# WHAT TO WORK ON
Render into German the sentence "FlowObjspace is complete without complicated initialization." from the PyPy commit below.

[pypy-svn] r29020 - pypy/dist/pypy/doc

mwh at codespeak.net mwh at codespeak.net
Tue Jun 20 18:33:05 CEST 2006


Author: mwh
Date: Tue Jun 20 18:33:03 2006
New Revision: 29020

Added:
   pypy/dist/pypy/doc/geninterp.txt   (contents, props changed)
Log:
oops, forgot to add this


Added: pypy/dist/pypy/doc/geninterp.txt
==============================================================================
--- (empty file)
+++ pypy/dist/pypy/doc/geninterp.txt	Tue Jun 20 18:33:03 2006
@@ -0,0 +1,210 @@
+The Interpreter-Level backend
+-----------------------------
+
+http://codespeak.net/pypy/dist/pypy/translator/geninterplevel.py
+
+Motivation
+++++++++++
+
+PyPy often makes use of `application-level`_ helper methods.
+The idea of the 'geninterplevel' backend is to automatically transform
+such application level implementations to their equivalent representation
+at interpreter level.  Then, the RPython to C translation hopefully can
+produce more efficient code than always re-interpreting these methods.
+
+One property of translation from application level Python to
+Python is, that the produced code does the same thing as the
+corresponding interpreted code, but no interpreter is needed
+any longer to execute this code.
+
+.. _`application-level`: coding-guide.html#app-preferable
+.. _exceptions: http://codespeak.net/pypy/dist/pypy/lib/_exceptions.py
+.. _oldstyle: http://codespeak.net/pypy/dist/pypy/lib/_classobj.py
+
+Examples are exceptions_ and oldstyle_ classes. They are
+needed in a very early phase of bootstrapping StdObjspace, but
+for simplicity, they are written as RPythonic application
+level code. This implies that the interpreter must be quite
+completely initialized to execute this code, which is
+impossible in the early phase, where we have neither
+exceptions implemented nor classes available.
+
+Solution
+++++++++
+
+This bootstrap issue is solved by invoking a new bytecode interpreter which
+runs on FlowObjspace. FlowObjspace is complete without complicated
+initialization. It is able to do abstract interpretation of any
+Rpythonic code, without actually implementing anything. It just
+records all the operations the bytecode interpreter would have done by
+building flowgraphs for all the code. What the Python backend does is
+just to produce correct Python code from these flowgraphs and return
+it as source code.
+
+Example
++++++++
+
+.. _implementation: http://codespeak.net/pypy/dist/pypy/translator/geninterplevel.py
+
+Let's try a little example. You might want to look at the flowgraph that it
+produces. Here, we directly run the Python translation and look at the
+generated source. See also the header section of the implementation_ for the
+interface::
+
+    >>> from pypy.translator.geninterplevel import translate_as_module
+    >>> entrypoint, source = translate_as_module("""
+    ...
+    ... def g(n):
+    ...     i = 0
+    ...     while n:
+    ...         i = i + n
+    ...         n = n - 1
+    ...     return i
+    ...
+    ... """)

# AVAILABLE DATA
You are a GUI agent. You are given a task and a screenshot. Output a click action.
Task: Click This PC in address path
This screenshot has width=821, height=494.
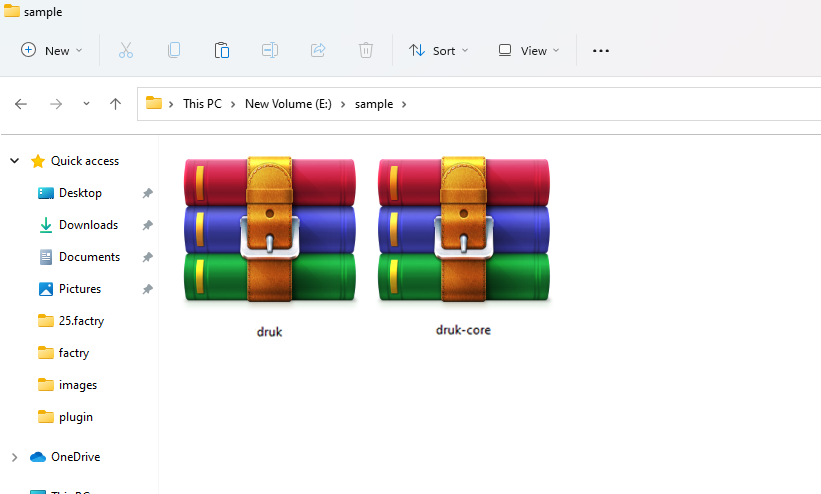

# ANSWER IN FULL
FlowObjspace ist ohne komplizierte Initialisierung vollständig.